Copy out exactly every line from the line containing "Where should I click to: Click the DSPA" until the records below end, inclusive of both boundary lines.

________

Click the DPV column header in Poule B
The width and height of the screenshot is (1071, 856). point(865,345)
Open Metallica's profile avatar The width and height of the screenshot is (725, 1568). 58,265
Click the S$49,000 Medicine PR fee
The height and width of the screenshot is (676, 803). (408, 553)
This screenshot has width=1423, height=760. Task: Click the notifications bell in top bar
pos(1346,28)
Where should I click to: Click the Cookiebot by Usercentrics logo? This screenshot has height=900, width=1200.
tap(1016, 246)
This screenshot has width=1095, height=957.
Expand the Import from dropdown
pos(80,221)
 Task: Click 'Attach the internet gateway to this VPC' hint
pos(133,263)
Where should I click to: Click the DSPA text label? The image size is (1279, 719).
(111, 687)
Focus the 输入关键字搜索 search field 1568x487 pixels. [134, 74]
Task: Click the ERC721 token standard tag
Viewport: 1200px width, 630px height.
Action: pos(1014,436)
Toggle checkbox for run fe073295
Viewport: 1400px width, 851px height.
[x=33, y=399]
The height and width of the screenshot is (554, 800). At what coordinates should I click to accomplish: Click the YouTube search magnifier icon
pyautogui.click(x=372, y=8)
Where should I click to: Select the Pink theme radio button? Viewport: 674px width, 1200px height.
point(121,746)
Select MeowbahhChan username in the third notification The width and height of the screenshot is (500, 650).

________

◆ Output of the exercise
Where should I click to: Click the DSPA text label? The image size is (1279, 719).
(111, 687)
Focus the 输入关键字搜索 search field 1568x487 pixels. [134, 74]
Task: Click the ERC721 token standard tag
Viewport: 1200px width, 630px height.
Action: pos(1014,436)
Toggle checkbox for run fe073295
Viewport: 1400px width, 851px height.
[x=33, y=399]
The height and width of the screenshot is (554, 800). At what coordinates should I click to accomplish: Click the YouTube search magnifier icon
pyautogui.click(x=372, y=8)
Where should I click to: Select the Pink theme radio button? Viewport: 674px width, 1200px height.
point(121,746)
Select MeowbahhChan username in the third notification The width and height of the screenshot is (500, 650).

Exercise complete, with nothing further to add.